Warum machen wir nicht alle Revolution?

Eine Spurensuche nach Motiven von Protestierenden und Streikverweigerern.

Bildungsstreik und Hörsaalbesetzungen sorgten in den vergangenen Wochen für Schlagzeilen. In Heidelberg gab es Demonstrationen mit über 1000 Teilnehmern. Aber was machen die übrigen 29.000 Heidelberger Studenten?

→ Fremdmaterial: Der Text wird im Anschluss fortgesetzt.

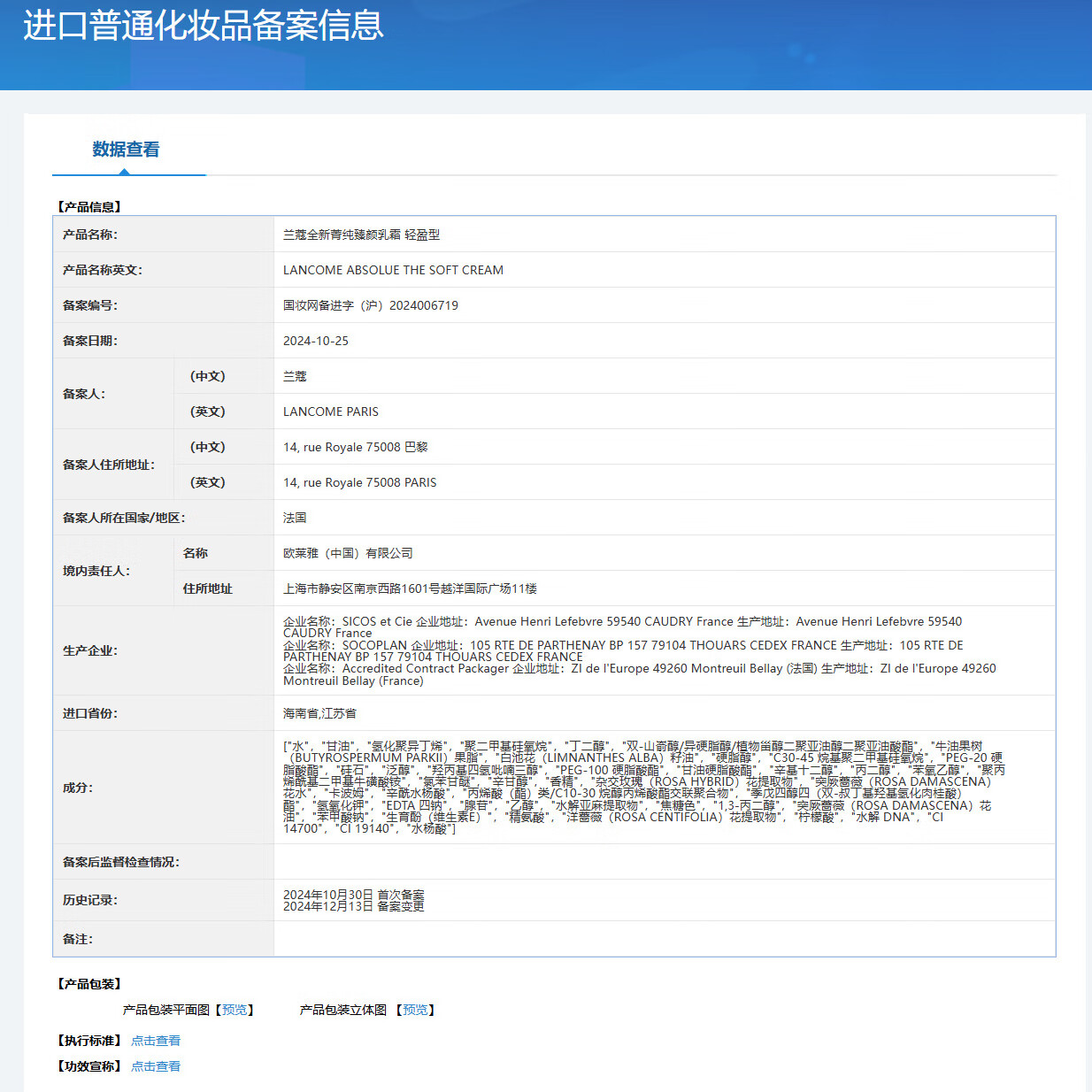Open 预览 link for 产品包装立体图

(415, 1010)
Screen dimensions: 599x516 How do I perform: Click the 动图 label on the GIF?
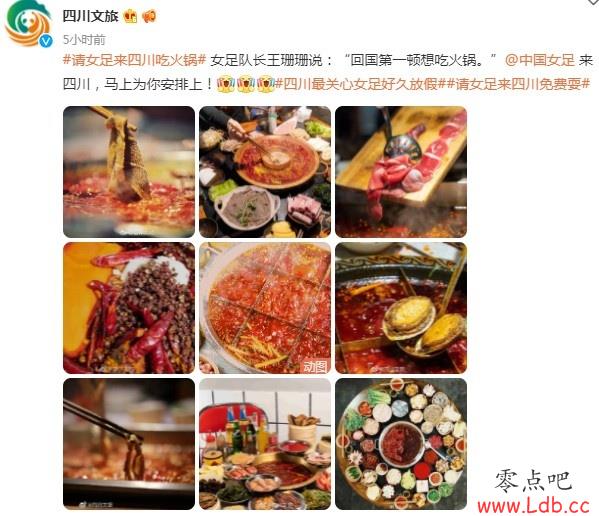pyautogui.click(x=315, y=366)
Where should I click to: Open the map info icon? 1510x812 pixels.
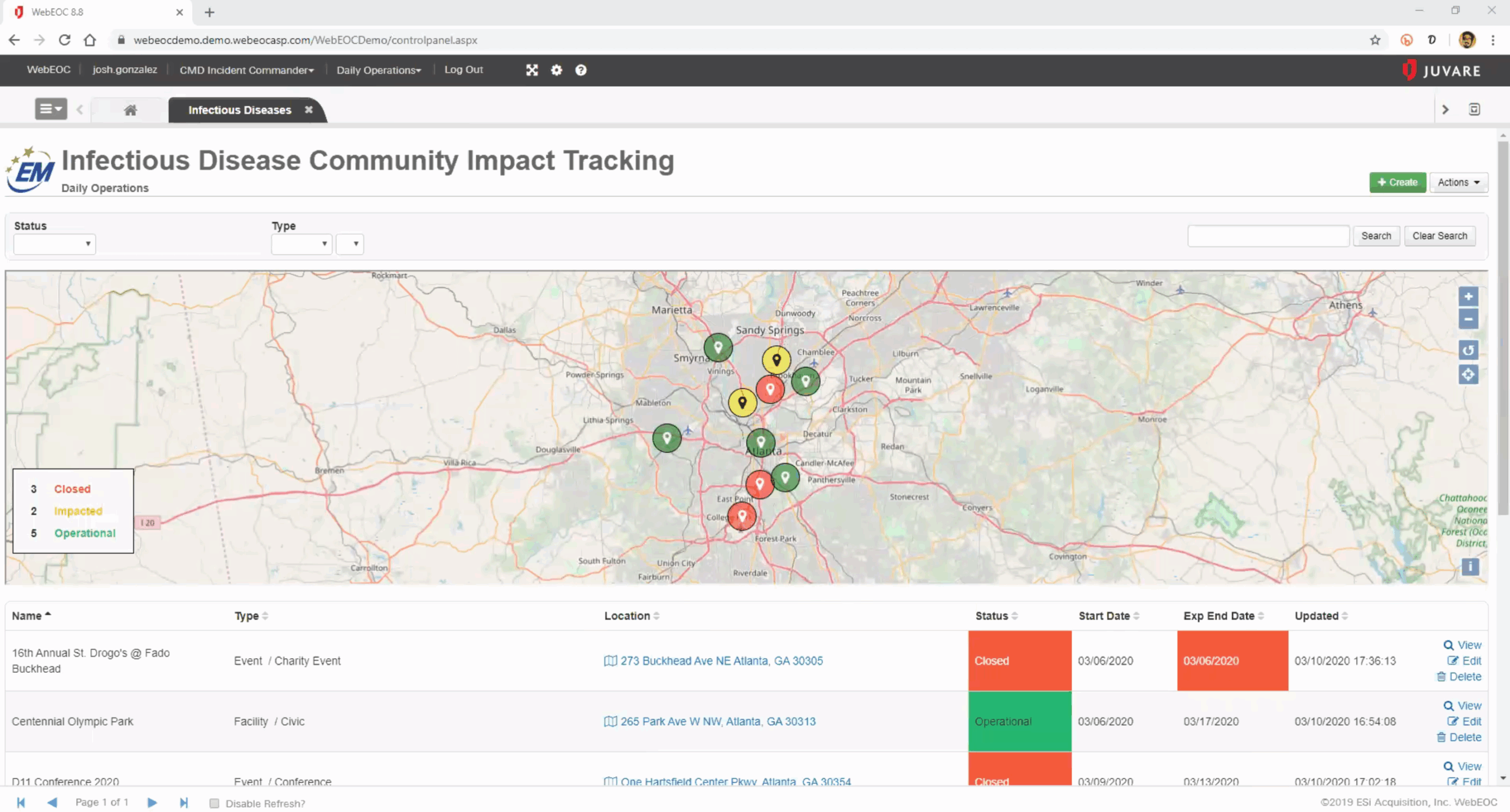(x=1469, y=567)
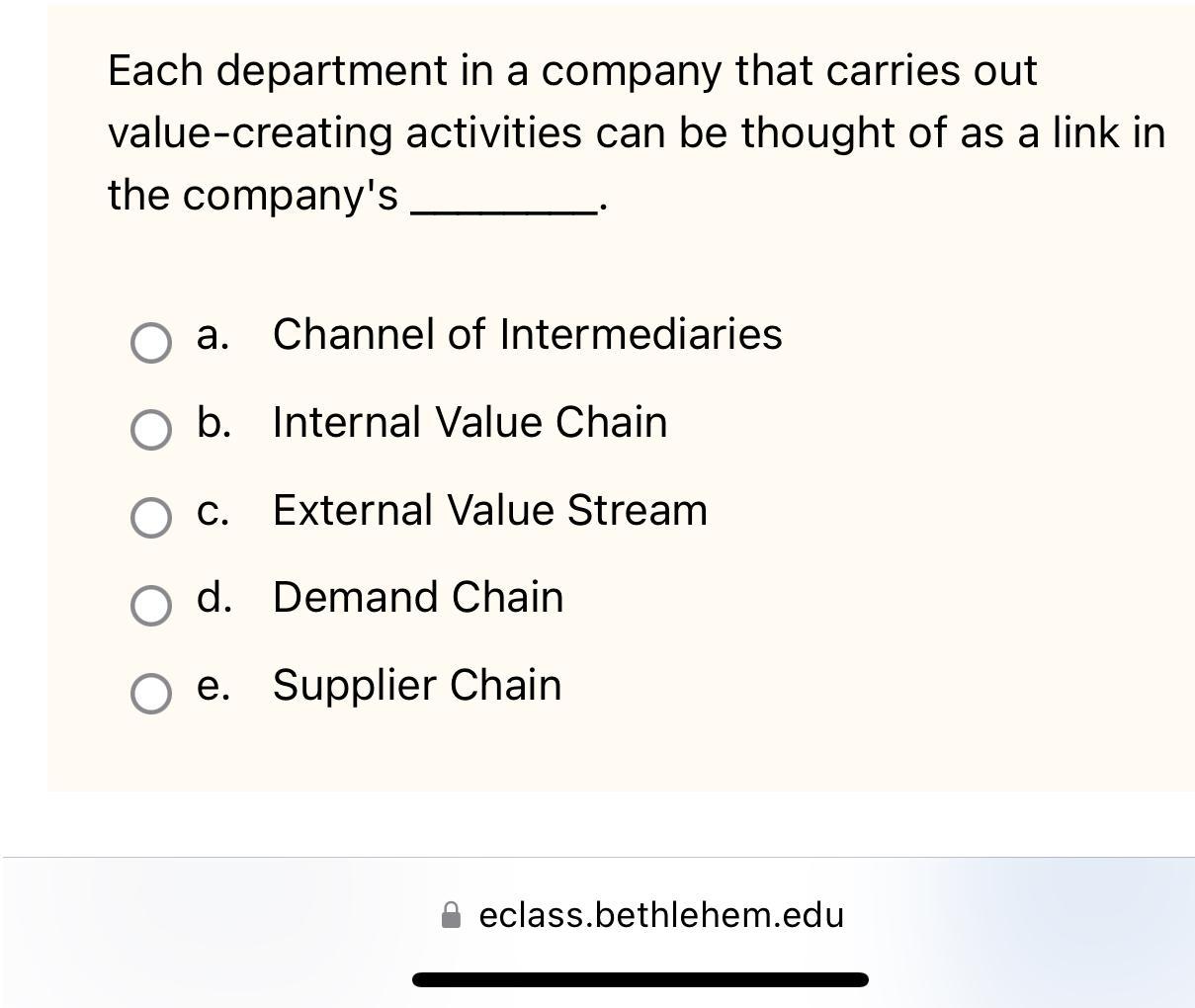Image resolution: width=1195 pixels, height=1008 pixels.
Task: Select radio button for option a
Action: click(150, 344)
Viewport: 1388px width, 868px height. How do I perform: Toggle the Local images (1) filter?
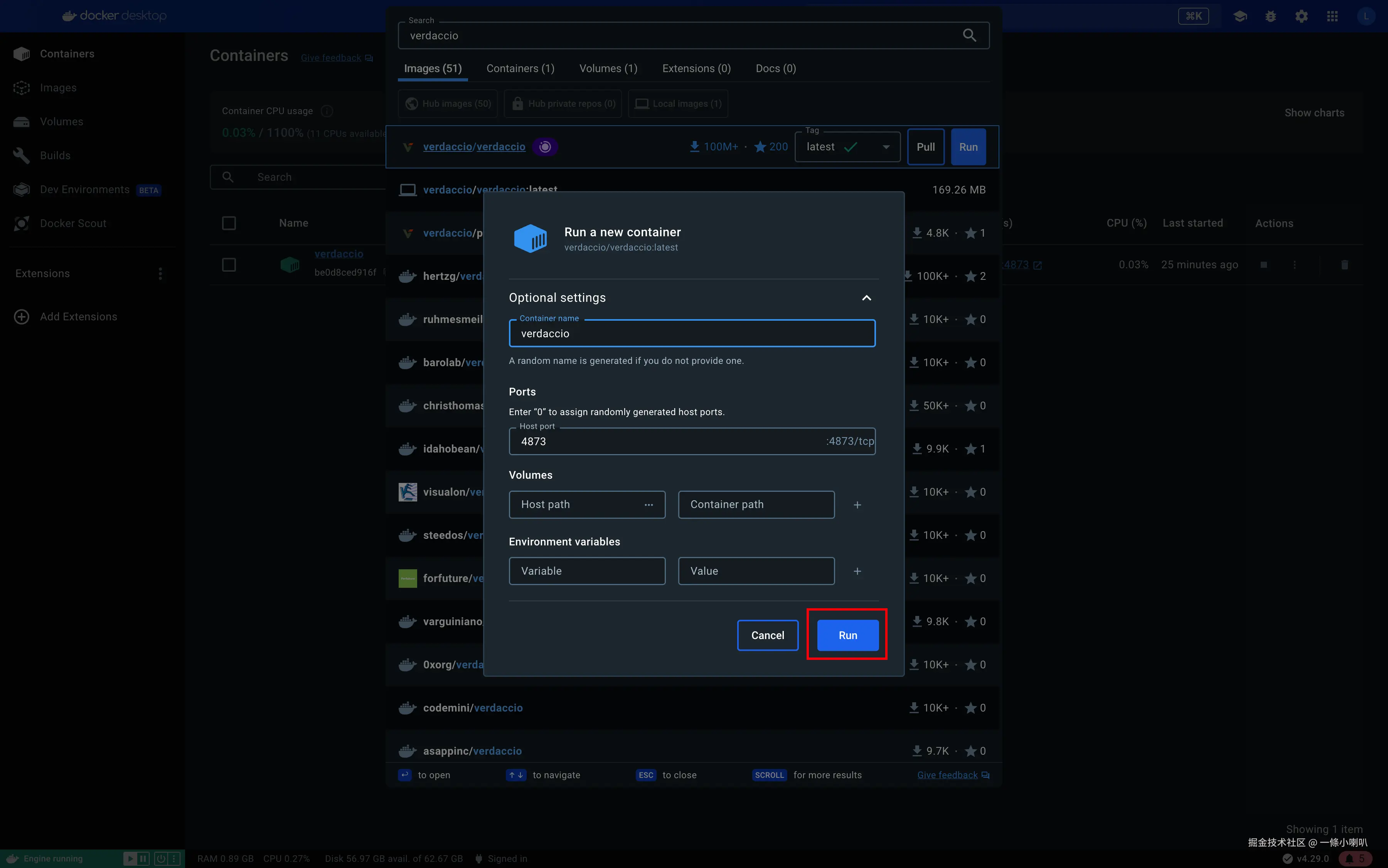[678, 104]
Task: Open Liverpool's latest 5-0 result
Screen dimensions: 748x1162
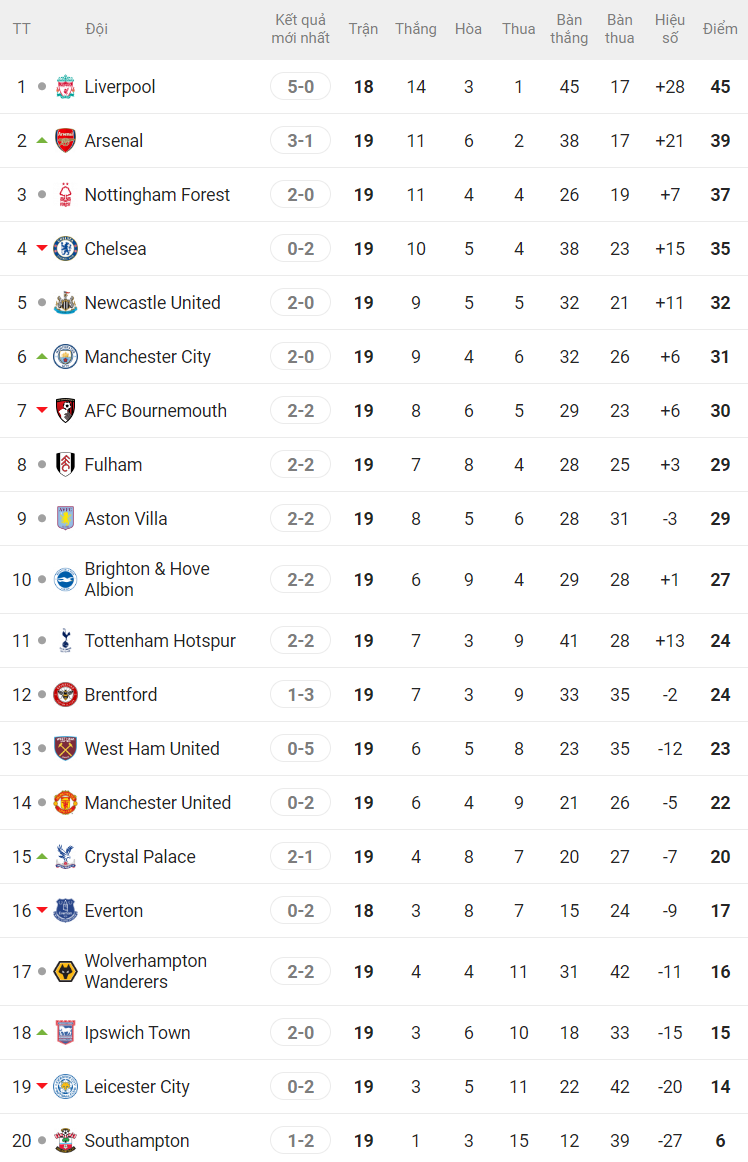Action: (300, 87)
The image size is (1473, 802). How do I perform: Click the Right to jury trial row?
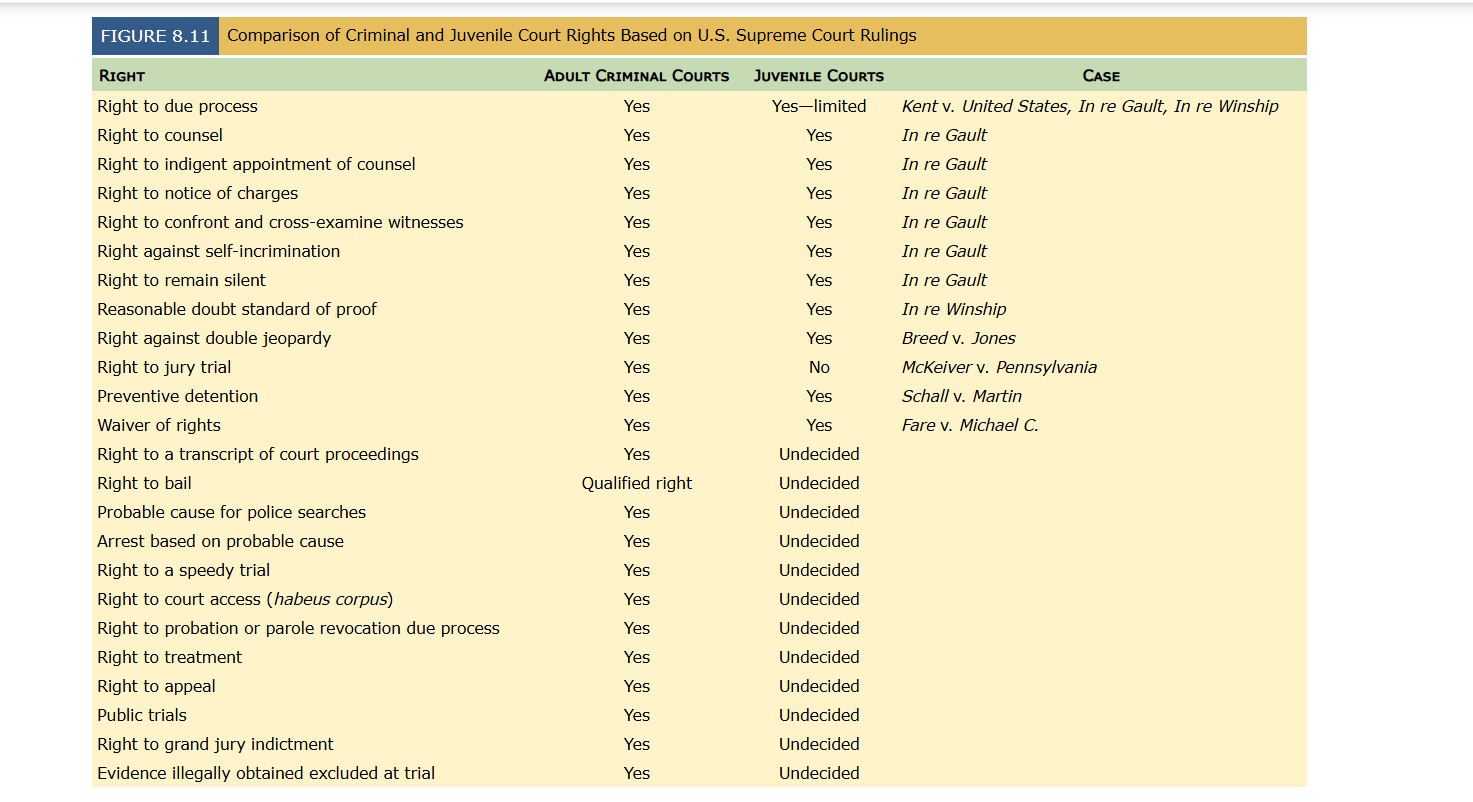[699, 367]
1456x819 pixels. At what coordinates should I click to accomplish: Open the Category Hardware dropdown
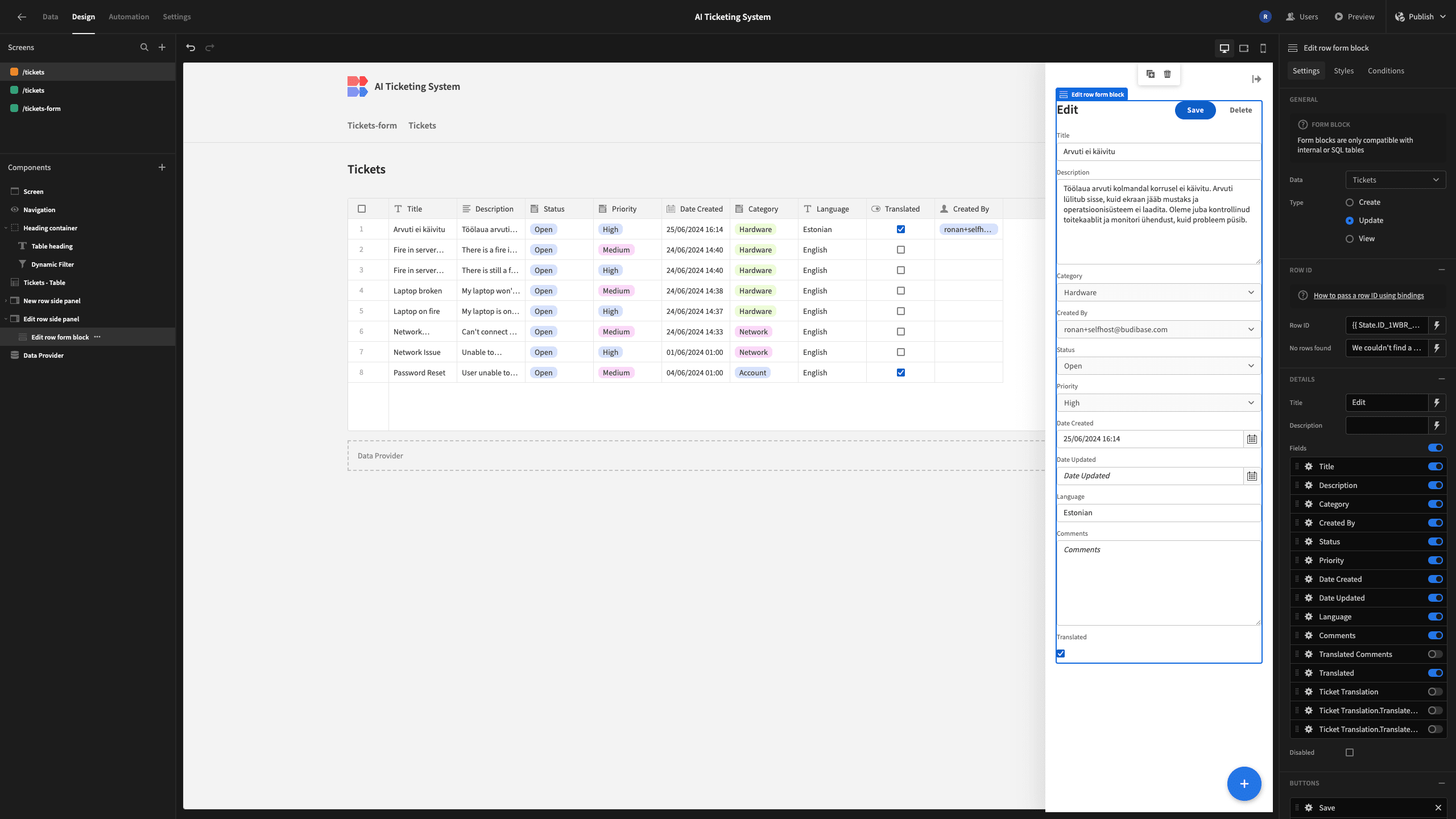click(1159, 292)
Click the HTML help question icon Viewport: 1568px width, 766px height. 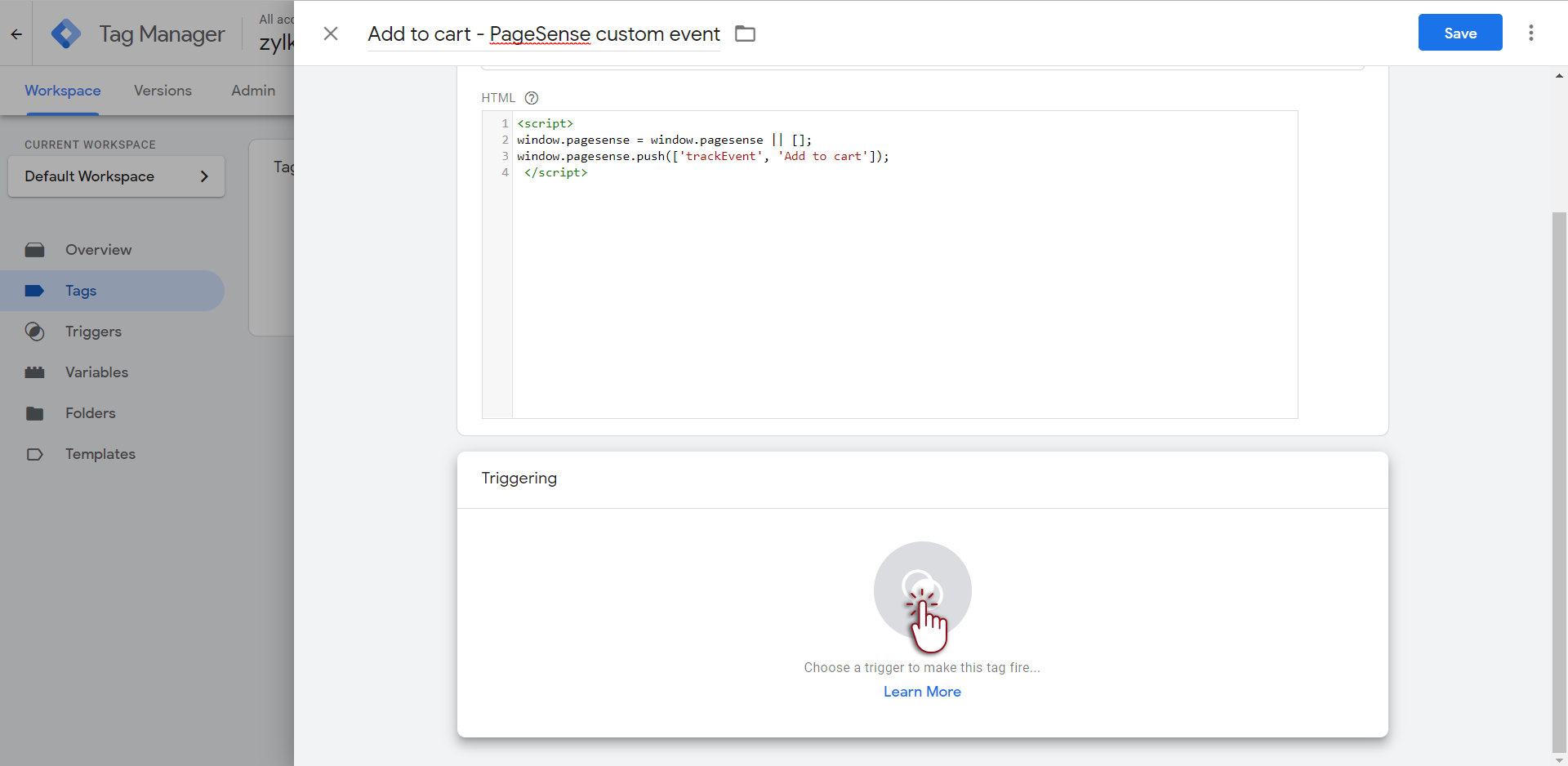tap(532, 98)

Freitag, 27. November 2009, 20:30 Uhr
Weihnachtsmarkt auf dem Universitätsplatz


Eine Gruppe befreundeter Studenten hat sich um einen Glühweinstand geschart. Der Platz ist überfüllt mit Touristen und Marktbesuchern, Kinder schreien, das benachbarte Karussell dudelt vor sich hin. Nur schwach ist der Lichtschein aus der Neuen Uni zu erkennen, in der seit knapp vier Wochen Studenten einen Hörsaal besetzt halten. Die Geisteswissenschaftler bringen das Gespräch auf die Besetzung. Die Mediziner sind überrascht. Sie wussten noch gar nichts von einer Besetzung. Feld und Altstadt scheinen manchmal mehr als nur einen Fluss zwischen sich zu haben.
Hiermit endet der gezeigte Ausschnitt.